The traditional concept of life's earthly origin is that of a primordial soup, a warm concentration of ingredients in which life might have originated. This idea has always been extremely inadequate, because it doesn't explain how those chemicals combined into a self-reproducing molecule. What does Deamer add to this? Based on the diagram he supplies, his main addition seems to be a kind of sandwich underneath the soup, a sandwich made up of greasy semi-permeable layers. Below is a diagram similar to the one in the Quanta article, but a little easier to understand. 

 

Does adding this little “sandwich” underneath the “primordial soup” help things out a great deal? Not really. The problem of the origin of life is a problem of explaining what we can call a functionality explosion. According to the common thinking, suddenly a disorganized sea of chemicals transformed into the machinery of a self-reproducing molecule, which was followed by the machinery of a cell, which somehow used the highly organized system of symbolic representations known as the genetic code. How do you explain that? Adding a sandwich underneath the soup doesn't get you to that explanation.
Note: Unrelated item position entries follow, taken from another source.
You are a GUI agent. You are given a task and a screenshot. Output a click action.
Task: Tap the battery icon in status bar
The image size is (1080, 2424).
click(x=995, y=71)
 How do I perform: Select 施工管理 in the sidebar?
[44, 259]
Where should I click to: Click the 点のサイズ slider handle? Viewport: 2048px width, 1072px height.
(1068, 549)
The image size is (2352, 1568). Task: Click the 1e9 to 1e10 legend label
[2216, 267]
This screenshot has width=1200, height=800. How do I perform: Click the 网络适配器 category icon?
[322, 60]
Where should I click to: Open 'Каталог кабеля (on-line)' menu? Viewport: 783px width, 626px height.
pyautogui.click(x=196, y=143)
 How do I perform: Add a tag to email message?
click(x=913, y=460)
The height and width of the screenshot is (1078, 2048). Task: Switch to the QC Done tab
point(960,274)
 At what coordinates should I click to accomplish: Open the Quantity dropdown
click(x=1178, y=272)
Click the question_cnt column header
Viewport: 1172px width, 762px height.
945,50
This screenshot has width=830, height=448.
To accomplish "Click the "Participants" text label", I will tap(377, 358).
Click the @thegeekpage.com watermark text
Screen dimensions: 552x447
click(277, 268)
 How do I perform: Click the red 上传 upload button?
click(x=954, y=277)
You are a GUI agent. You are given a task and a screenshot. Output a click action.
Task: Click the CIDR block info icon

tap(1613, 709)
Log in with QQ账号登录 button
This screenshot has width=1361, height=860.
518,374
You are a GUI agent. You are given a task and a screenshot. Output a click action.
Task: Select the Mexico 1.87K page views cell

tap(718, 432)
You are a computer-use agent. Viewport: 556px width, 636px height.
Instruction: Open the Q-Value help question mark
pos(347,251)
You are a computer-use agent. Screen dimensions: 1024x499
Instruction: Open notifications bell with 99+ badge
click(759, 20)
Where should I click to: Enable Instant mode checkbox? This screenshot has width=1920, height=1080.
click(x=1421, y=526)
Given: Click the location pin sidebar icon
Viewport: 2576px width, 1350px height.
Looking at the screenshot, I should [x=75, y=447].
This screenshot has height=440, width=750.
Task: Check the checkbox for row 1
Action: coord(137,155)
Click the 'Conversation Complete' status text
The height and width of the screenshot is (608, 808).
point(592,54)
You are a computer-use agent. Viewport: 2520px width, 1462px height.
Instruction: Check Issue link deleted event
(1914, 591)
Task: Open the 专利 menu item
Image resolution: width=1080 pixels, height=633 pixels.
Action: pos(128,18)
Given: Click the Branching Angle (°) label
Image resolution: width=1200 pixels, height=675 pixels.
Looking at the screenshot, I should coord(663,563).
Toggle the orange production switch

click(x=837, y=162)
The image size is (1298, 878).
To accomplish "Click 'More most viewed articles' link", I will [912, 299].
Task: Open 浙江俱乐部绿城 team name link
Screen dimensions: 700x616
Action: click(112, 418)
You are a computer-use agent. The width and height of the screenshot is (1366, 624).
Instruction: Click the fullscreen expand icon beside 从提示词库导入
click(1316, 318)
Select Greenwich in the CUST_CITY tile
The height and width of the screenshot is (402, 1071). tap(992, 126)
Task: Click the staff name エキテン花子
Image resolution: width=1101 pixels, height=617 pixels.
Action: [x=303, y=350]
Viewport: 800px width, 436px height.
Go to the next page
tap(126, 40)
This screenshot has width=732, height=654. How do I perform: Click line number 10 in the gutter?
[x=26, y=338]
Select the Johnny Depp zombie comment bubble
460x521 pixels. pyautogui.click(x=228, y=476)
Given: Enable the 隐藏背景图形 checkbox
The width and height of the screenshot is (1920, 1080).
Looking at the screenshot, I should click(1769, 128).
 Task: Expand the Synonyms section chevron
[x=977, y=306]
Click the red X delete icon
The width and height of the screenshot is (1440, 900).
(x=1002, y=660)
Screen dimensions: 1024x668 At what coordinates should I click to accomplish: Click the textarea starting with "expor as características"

That's because it is not merely a problem of concentration (which this “sandwich under the soup” might help you to explain) but a problem of organization, a vastly improbable coordination in which complicated machinery somehow arises. It's a rather like a chemist mixing some chemicals in a beaker and somehow ending up with some cool self-reproducing nanobots at the bottom of his beaker.

Deamer's approach to trying to illuminate the origin of life question is an example of a particular approach that we may call the “special environment” approach. If you try this approach, you concentrate on trying to describe some unusual local environment that might explain the origin of life. Scientists have been taking this approach for 50 years, and it seems to be a futile exercise, a case of knocking their heads against the wall. Given the enormous difficulties of explaining the origin of life, there is no reason to suspect that they can be overcome by any approach centered on just imagining some favorable environment. If I'm trying to explain an event that is like typing monkeys producing a Shakespeare sonnet, there's no way to do that by imagining some special monkey room in which such a thing might have been likely.

Here is a totally unorthodox approach that might have a better chance of success. Imagine you are some ambitious young scientiest hell-bent on explaining the origin of life sometime in your career. You might do worse than to follow the approach described below.

First, spend a few years researching anomalous effects involving water. Pay no attention to the “don't look into that, because it's impossible” skeptics. Thoroughly and impartially investigate any and all claims involving inexplicable effects involving water.

Then spend a few years researching anomalous effects involving atoms or molecules. Pay no attention to the “don't look into that, because it's impossible” skeptics. Thoroughly and impartially investigate any and all claims involving inexplicable effects involving atoms or molecules.

Then spend a few years researching anomalous effects involving energy. Pay no attention to the “don't look into that, because it's impossible” skeptics. Thoroughly and impartially investigate any and all claims involving inexplicable effects involving energy.

Then spend a few years researching anomalous effects involving communication, coordination, or coincidence. Pay no attention to the “don't look into that, because it's impossible” skeptics. Thoroughly and impartially investigate any and all claims involving inexplicable examples of communication, coordination, or coincidence.

Then finally, come back to consider the question of the origin of life. See whether some of the things that you have learned from these investigations may help to shed light upon the origin of life. It could be that these “mini-miracles” you have investigated may help to explain the “major miracle” of the origin of life.

Because of the enormous difficulties of explaining the origin of life, such an approach probably would not work. But I suspect that it would have a greater chance of success than the futile “special environment” approach our scientists have been pursuing for decades with very little success.